Text section:
--- START ---
- Directed by: Avi Lewis
- Written by: Naomi Klein
- Narrated by: Naomi Klein and Avi Lewis
- Distributed by: First Run Features / Icarus Films
- Release date: 3 September 2004 (Venice Film Festival);
- Running time: 87 minutes
- Country: Canada
- Languages: English Spanish

= The Take (2004 film) =

The Take is a Canadian documentary film released in 2004 by the wife and husband team of Naomi Klein and Avi Lewis. It tells the story of workers in Buenos Aires, Argentina, who reclaim control of a closed Forja auto plant where they once worked and turn it into a worker cooperative.

==Summary==

The plant closed as a result of the economic policies of the Carlos Menem government under the watchful eye of the International Monetary Fund.

While in bankruptcy protection, the company appeared to be selling off property and inventory to pay creditors – a move which further reduced the chances of the facility returning to production. In an effort to establish their own control, the workers occupied the factory and began a long battle to win the right to operate it themselves, as a cooperative.

This collective movement has gained strength in Argentina, having started with a garment factory several years earlier. The factory workers waded through the courts and legislative system with help from the experience of these other groups who had fought the same battle, and ultimately secured their right to operate the plant.
--- END ---
Record excerpts:
--- START ---
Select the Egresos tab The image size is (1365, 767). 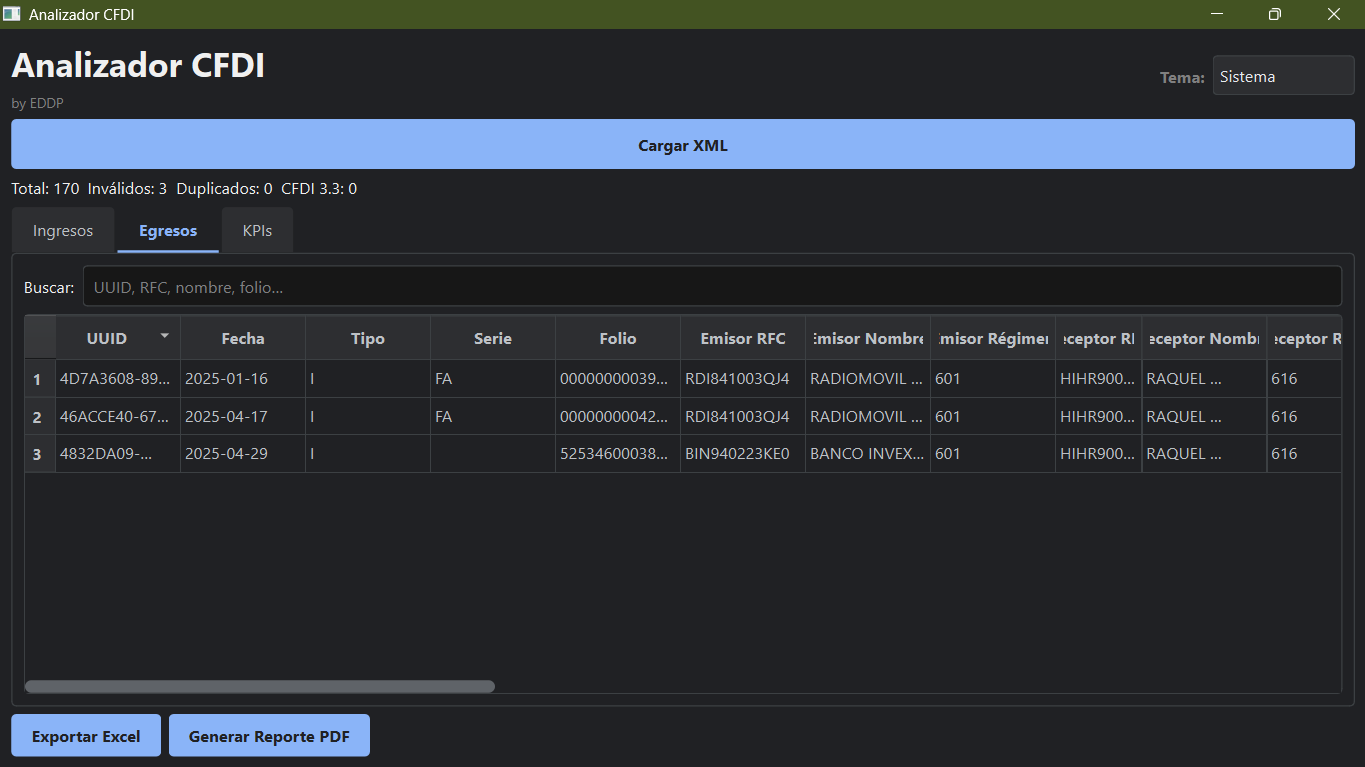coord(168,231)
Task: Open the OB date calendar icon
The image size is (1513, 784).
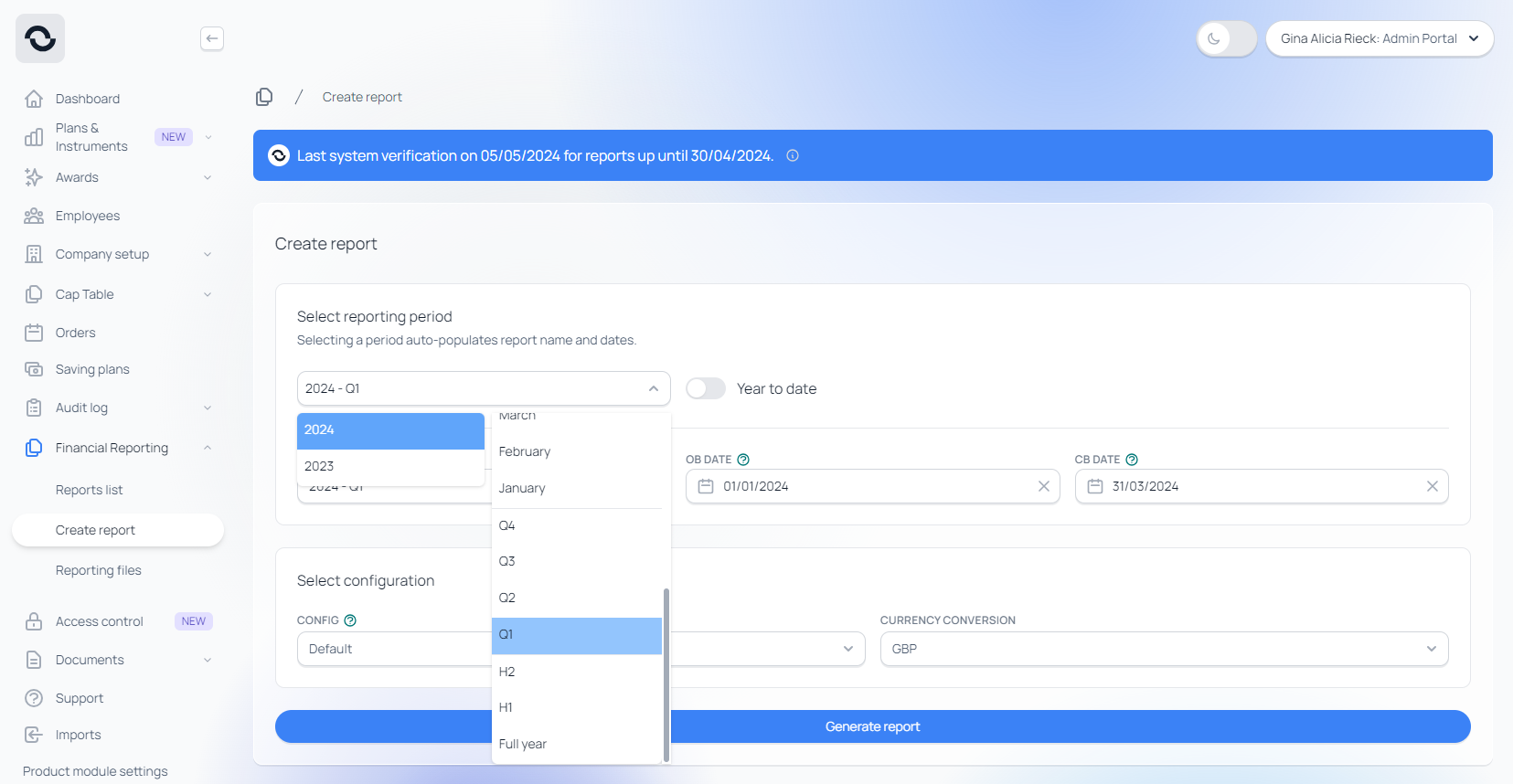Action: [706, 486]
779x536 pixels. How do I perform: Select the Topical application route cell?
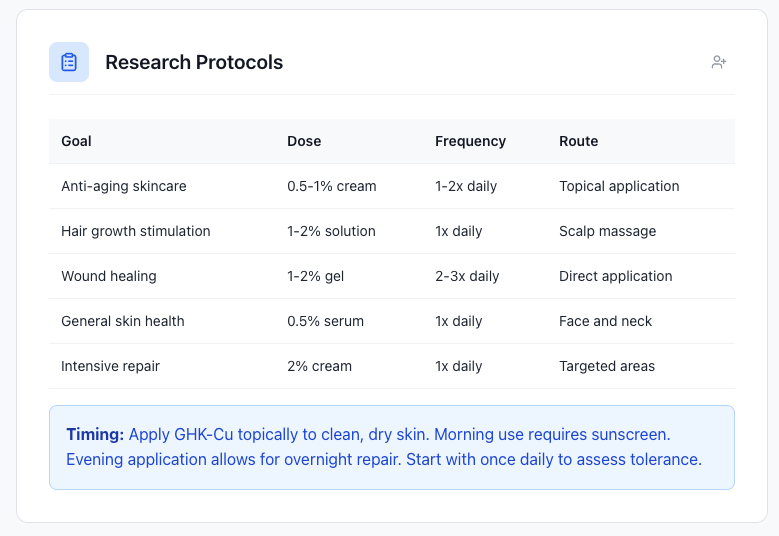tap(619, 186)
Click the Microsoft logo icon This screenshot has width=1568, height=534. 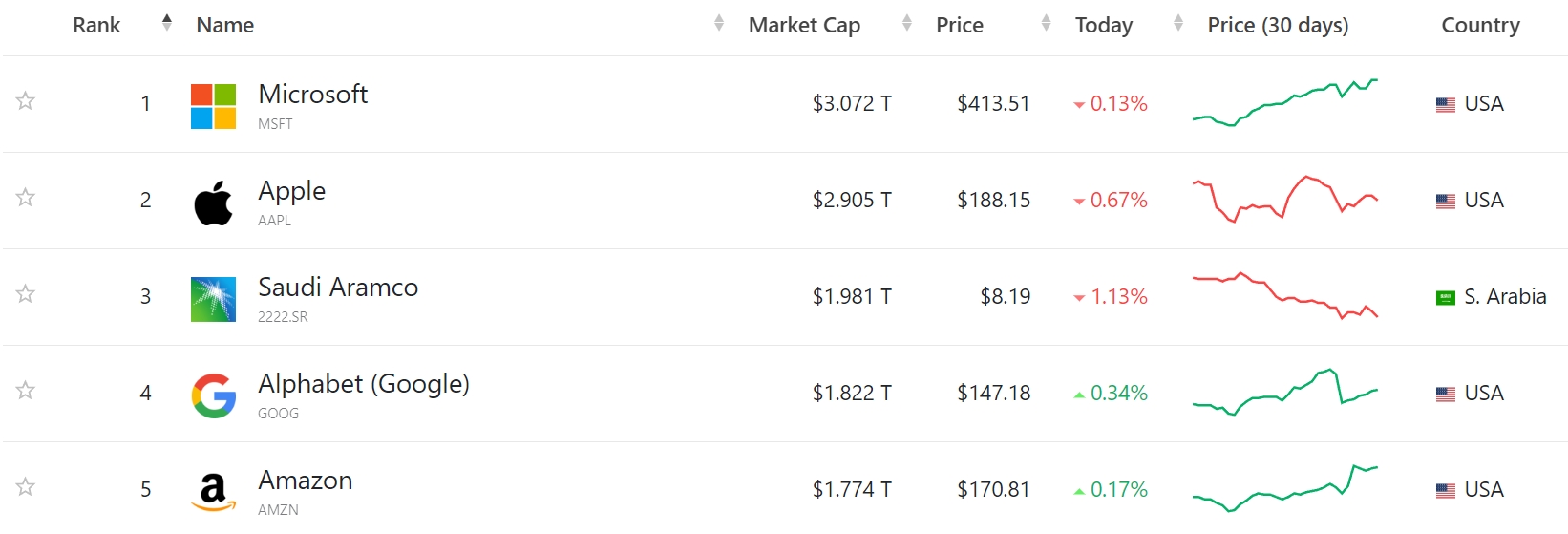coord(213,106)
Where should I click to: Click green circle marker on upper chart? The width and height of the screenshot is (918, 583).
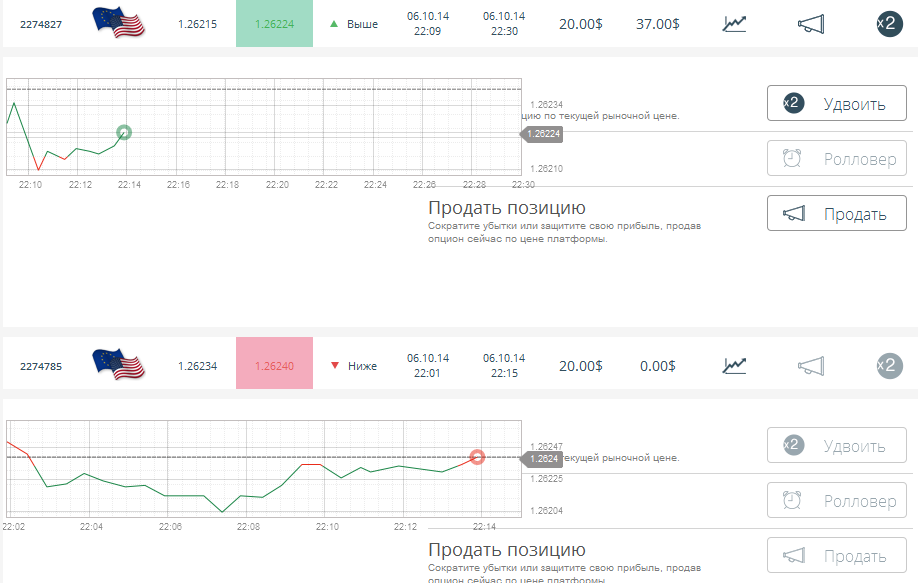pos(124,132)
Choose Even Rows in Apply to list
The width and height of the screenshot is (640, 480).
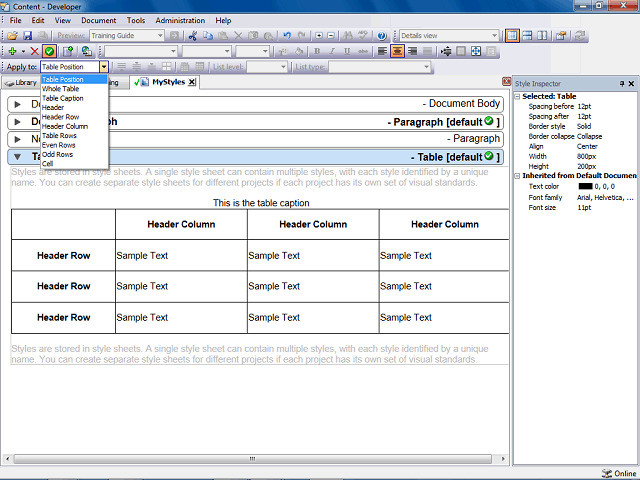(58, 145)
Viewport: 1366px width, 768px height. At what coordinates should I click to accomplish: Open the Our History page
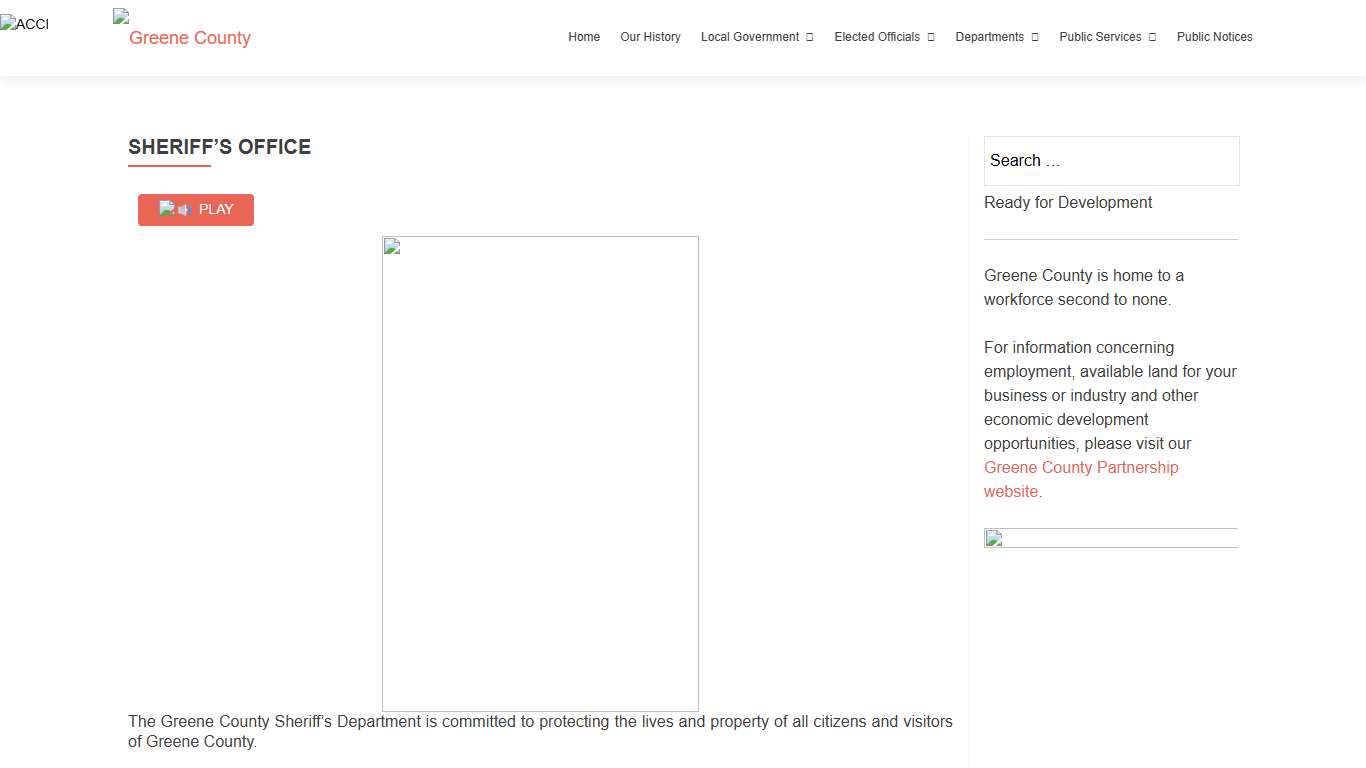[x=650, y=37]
--- END ---
Activity A: In the article on The Take, condense the paragraph beginning "While in bankruptcy protection" into a shorter version that keeps its main facts.
Activity B: Reproduce the passage of the article on The Take that opens with the words containing "The Take is" and closes with "International Monetary Fund.".
The data can be set aside.

Answer area A: During bankruptcy protection, the company seemed to be selling property and inventory to pay creditors, making a restart less likely. The workers occupied the factory and fought a long battle for the right to run it themselves as a cooperative.

Answer area B:
The Take is a Canadian documentary film released in 2004 by the wife and husband team of Naomi Klein and Avi Lewis. It tells the story of workers in Buenos Aires, Argentina, who reclaim control of a closed Forja auto plant where they once worked and turn it into a worker cooperative.

==Summary==

The plant closed as a result of the economic policies of the Carlos Menem government under the watchful eye of the International Monetary Fund.